There are now at least a couple of studies showing that increased time spent in a target glucose range is linked to fewer long-term diabetes complications. One study from 2018 showed that among hospitalized patients with type 2 diabetes, those who spent at least 86% of their time in range had the lowest incidence of diabetic retinopathy (eye disease). And a 2019 study showed that time in range was linked both to measures of retinopathy and to the amount of protein in someone’s urine (microalbuminuria), which can be a marker of both kidney and heart function. Other data has shown that time in range is also linked to cardiovascular function and peripheral nerve function in people with type 2 diabetes.

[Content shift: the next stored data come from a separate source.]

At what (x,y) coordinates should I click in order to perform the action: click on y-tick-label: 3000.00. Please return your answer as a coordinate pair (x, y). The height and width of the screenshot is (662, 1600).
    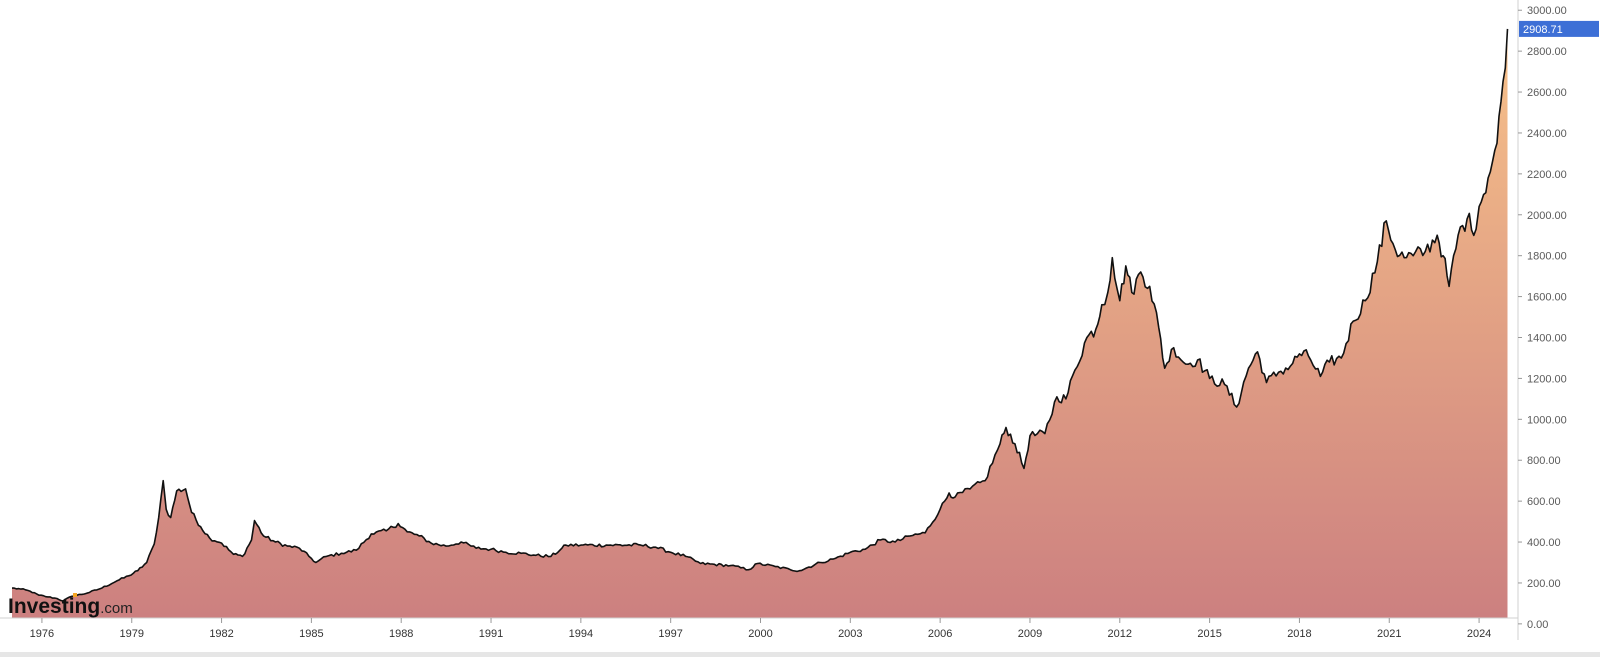
    Looking at the image, I should click on (1547, 11).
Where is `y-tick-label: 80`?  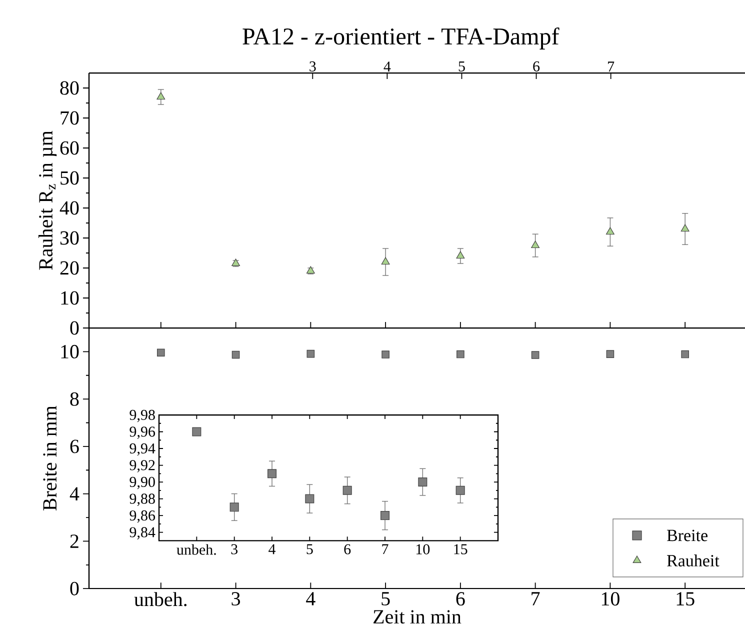 y-tick-label: 80 is located at coordinates (70, 88).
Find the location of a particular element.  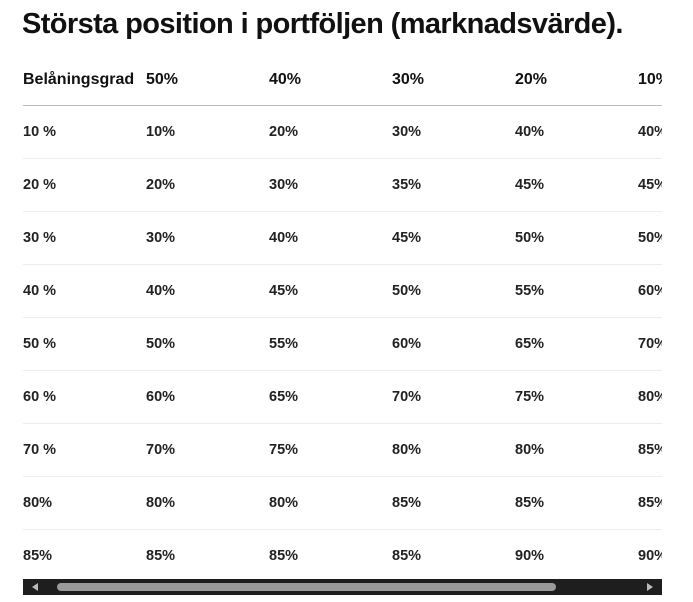

header-cell: 20% is located at coordinates (576, 80).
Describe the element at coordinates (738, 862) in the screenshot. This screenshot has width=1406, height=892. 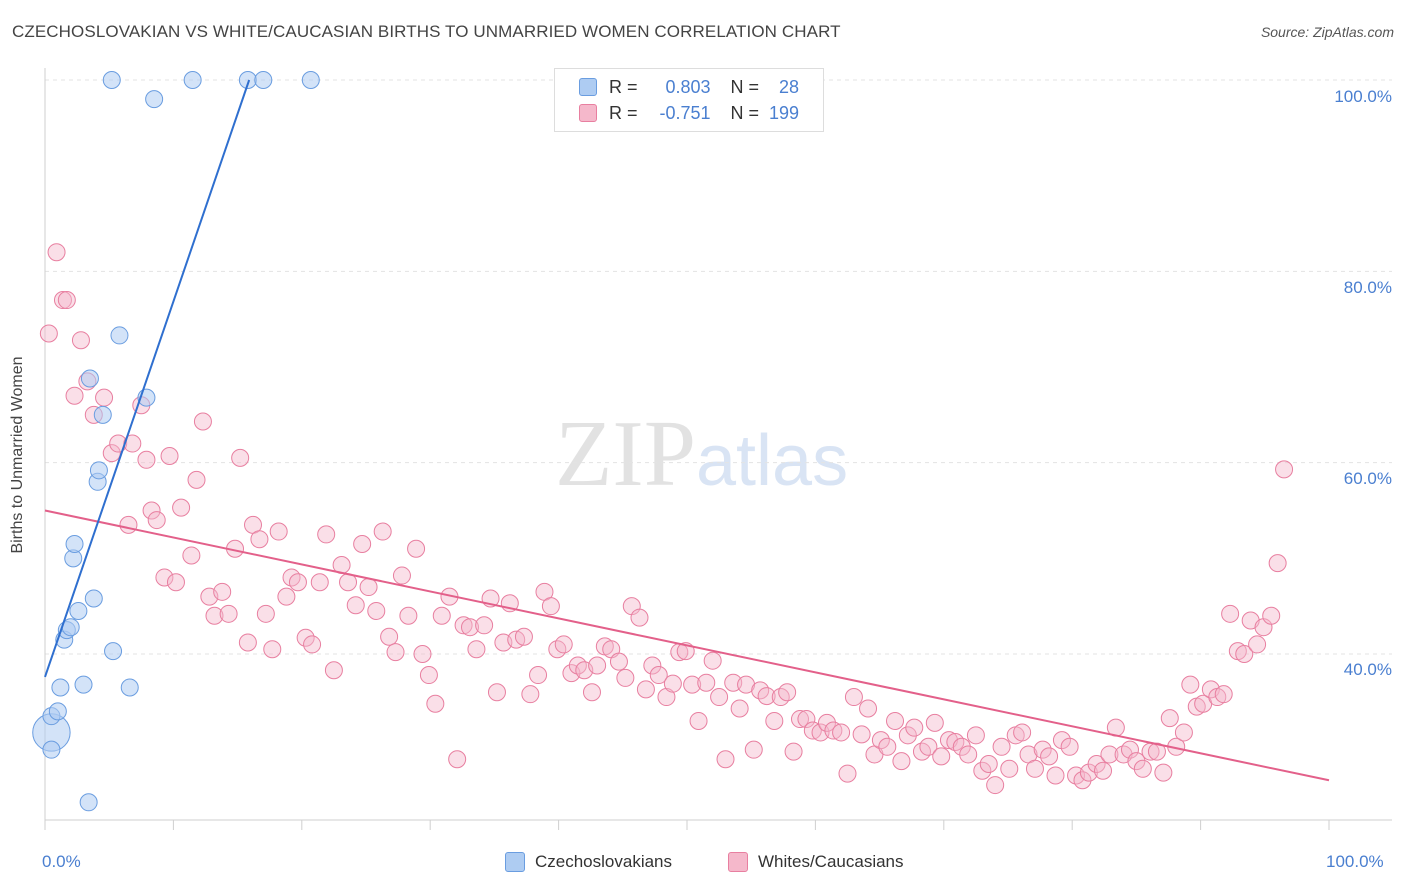
I see `legend-white-swatch` at that location.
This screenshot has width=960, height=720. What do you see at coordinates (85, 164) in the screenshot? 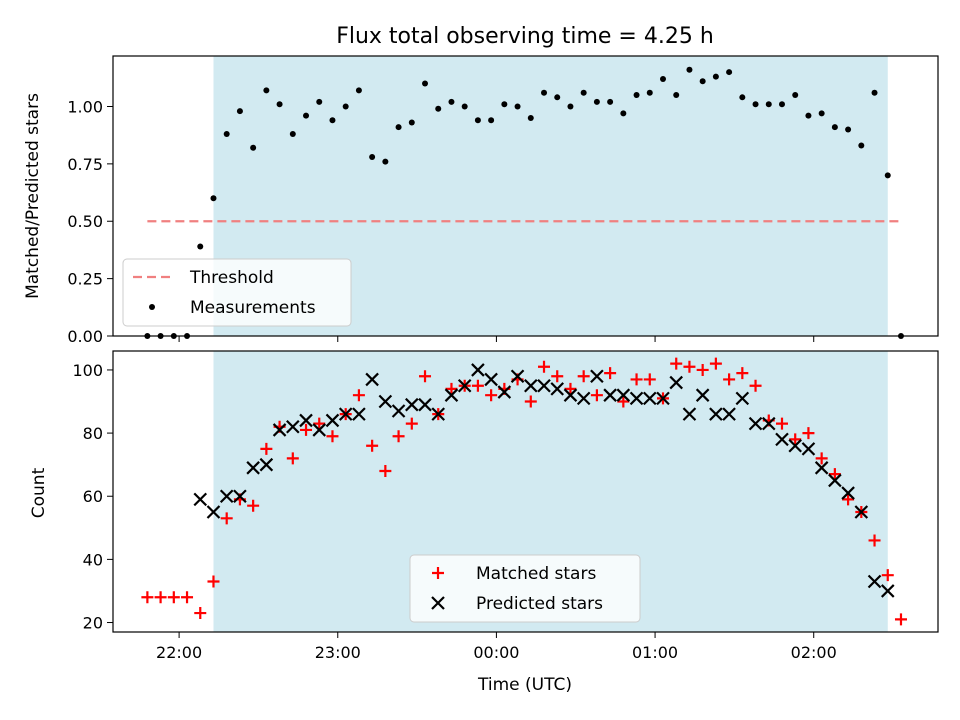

What’s more, one projection showed that if time in range for people with type 1 or type 2 diabetes increased from 58% — the current average — to 70% or 80%, the potential cost savings from reduced diabetes complications could range from $6.7 billion to $9.7 billion over 10 years. This means that the extra costs associated with CGM-based assessments could more than pay for themselves over time, if they led to improved diabetes treatment and management.